+++ SELECTED EXCERPT +++
There is a certain cachet to being young and dirt poor — maybe a certain kind of young and poor, in a specific place. In San Francisco, I skateboarded to work and defied death by riding on my boyfriend’s bike handlebars on our way to meet people in scuzzy bars in the Mission. We drank beer in cans while playing Halo until 2 a.m. and woke up at 5 a.m. to surf before going to work at nine. It was crazy and it was heaven, mainly because at the time it seemed so fleeting.

Someday we’d be grown up, and this would be gone, and we lived our nostalgia as it was happening. Relative poverty was…awesome. Living off beans and rice for a week ruled. It didn’t matter that so much of life was fraught with anxiety and we ran around the tollbooths to cross the Bay Bridge hunting for dropped quarters so we could pay the fare. The day would come where we wouldn’t have to worry about stupid shit like this, and it was coming way too soon.

And then it happened, and nothing changed but the important part: It stopped being so much fun. That’s the illusion that making a lot of money gives you. It’s a spell — if it buys you nothing else, money will buy you peace of mind. But it is as that revered North American poet Biggie Smalls said: “Mo money, mo problems.” Or maybe the same amount of problems, only they look different once you realize they’re never going away.

Adrienne So lives in Portland, Oregon and writes about beer and gear for money. When not watching YouTube videos of dancing baby pygmy goats, she can usually be found mountain biking or combating slug armies in her garden.
+++
OBJECTIVE 1: In the essay on youth and poverty, what time did the writer wake up to surf before work?
OBJECTIVE 2: Reproduce a passage from the essay on youth and poverty. Begin at the words "And then it" and stop after "armies in her garden.".
OBJECTIVE 3: List every place name that appears in the essay on youth and poverty.
+++ RECORDS SUPPLIED +++
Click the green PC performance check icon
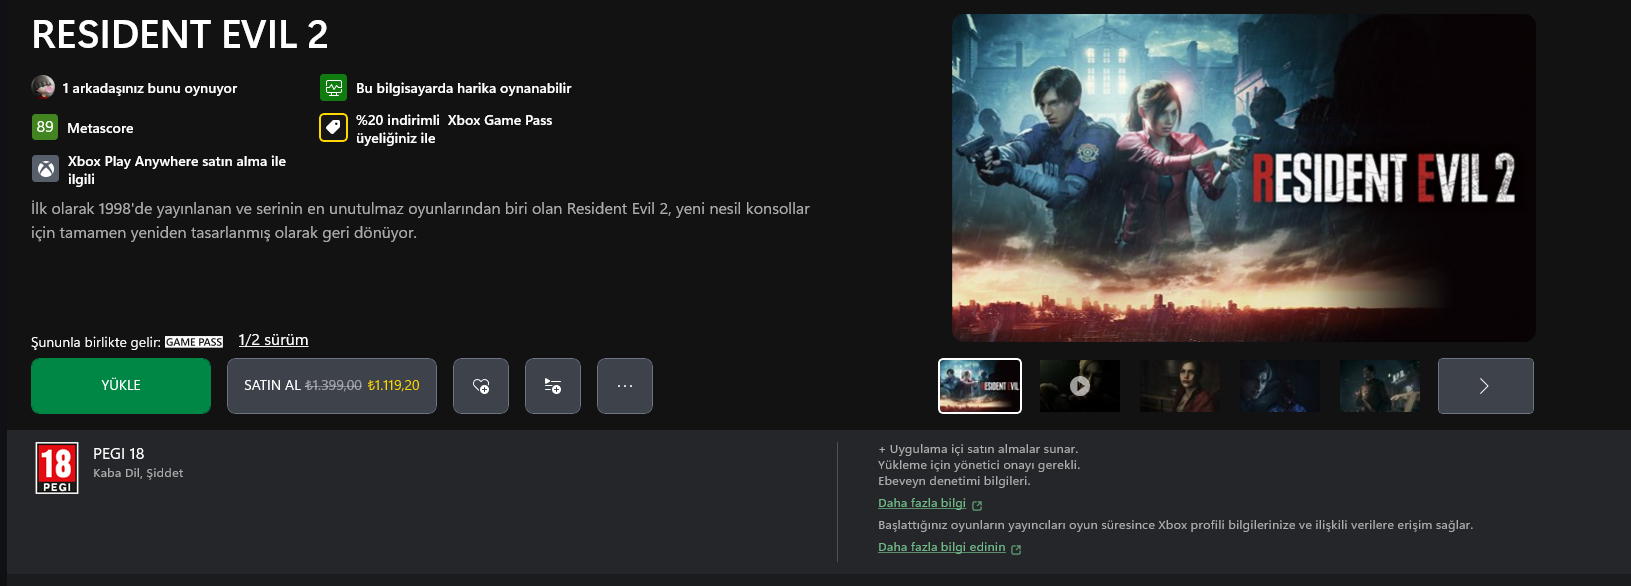Viewport: 1631px width, 586px height. (333, 88)
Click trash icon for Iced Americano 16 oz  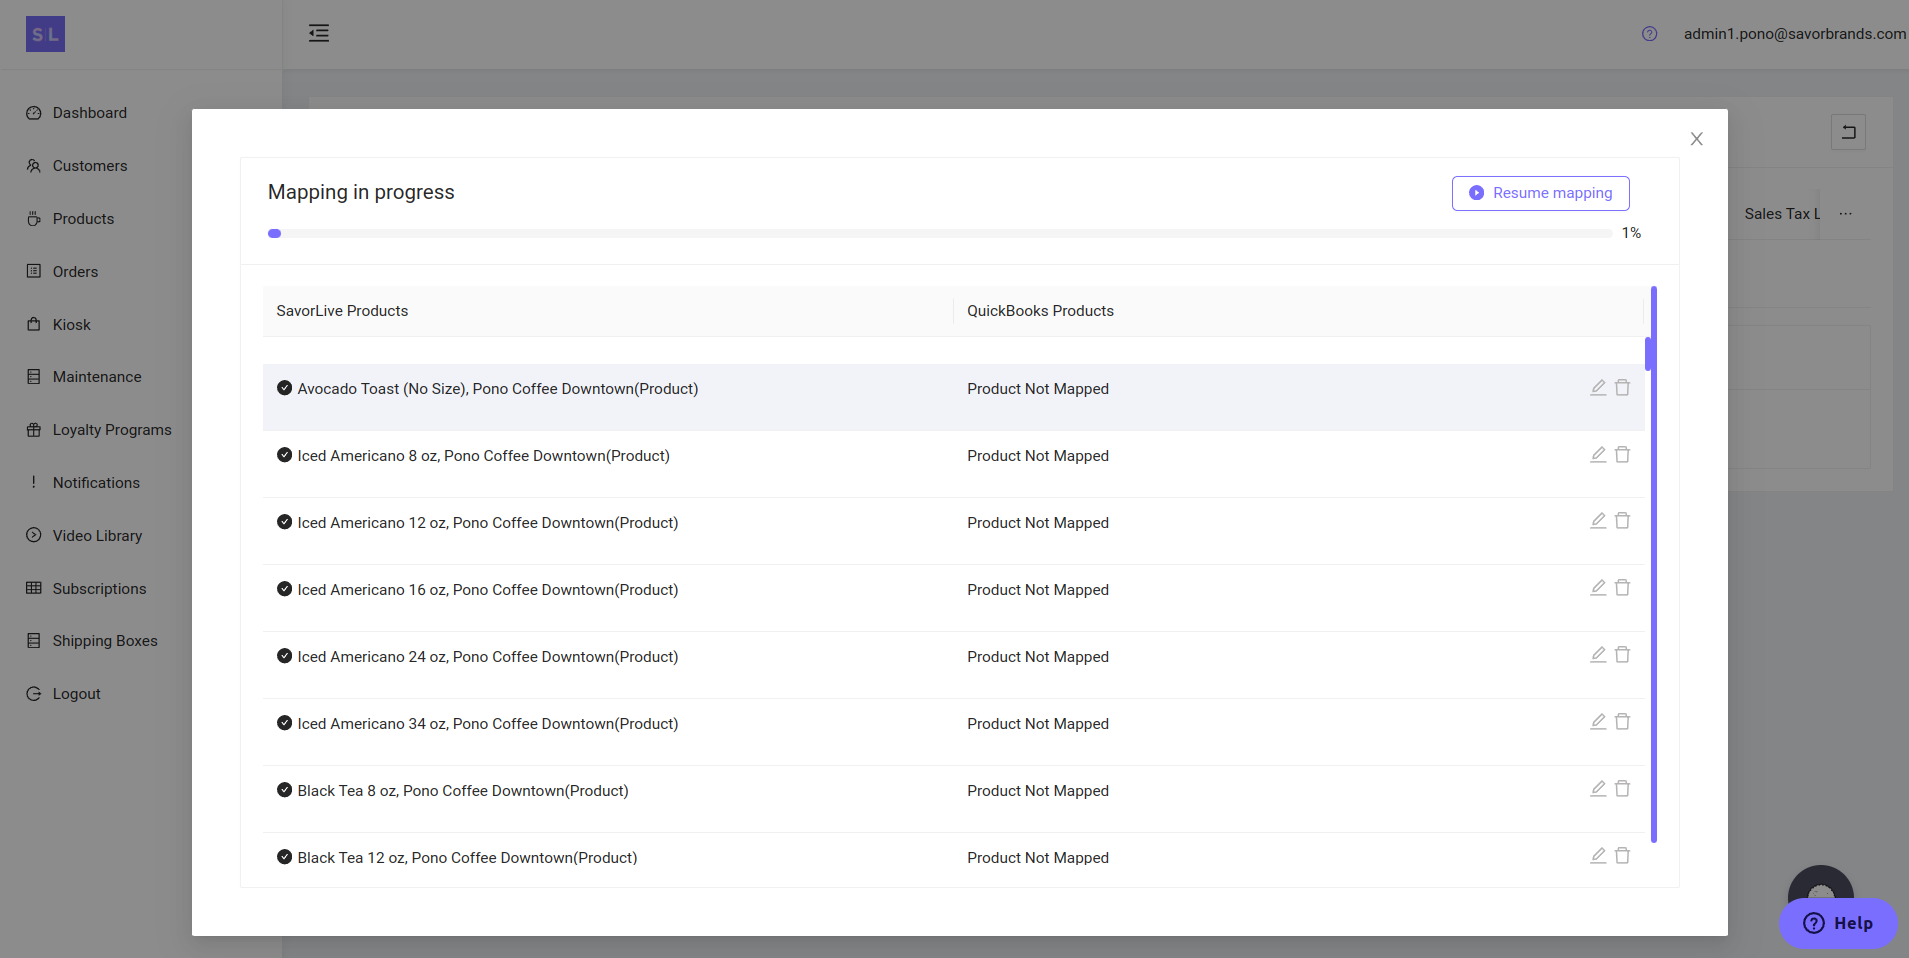pos(1622,588)
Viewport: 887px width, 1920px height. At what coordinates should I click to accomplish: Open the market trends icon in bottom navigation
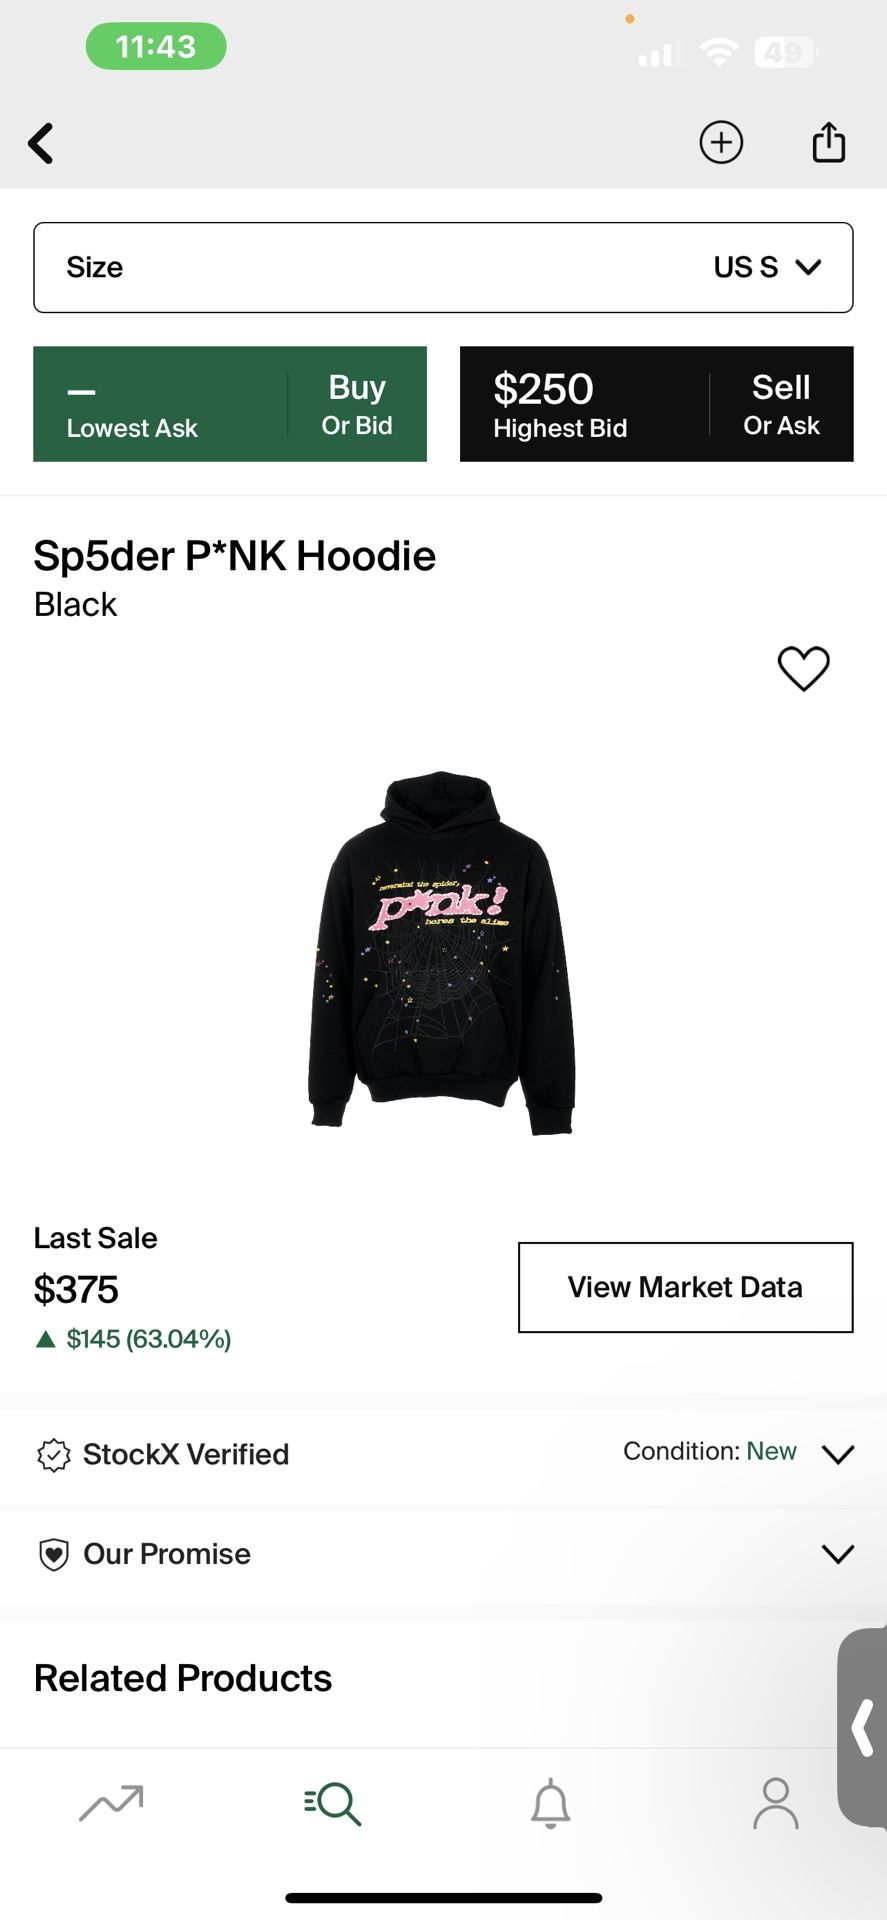[x=110, y=1806]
+++
TASK SOLUTION 1: 5 a.m.

TASK SOLUTION 2:
And then it happened, and nothing changed but the important part: It stopped being so much fun. That’s the illusion that making a lot of money gives you. It’s a spell — if it buys you nothing else, money will buy you peace of mind. But it is as that revered North American poet Biggie Smalls said: “Mo money, mo problems.” Or maybe the same amount of problems, only they look different once you realize they’re never going away.

Adrienne So lives in Portland, Oregon and writes about beer and gear for money. When not watching YouTube videos of dancing baby pygmy goats, she can usually be found mountain biking or combating slug armies in her garden.

TASK SOLUTION 3: San Francisco, the Mission, the Bay Bridge, Portland, Oregon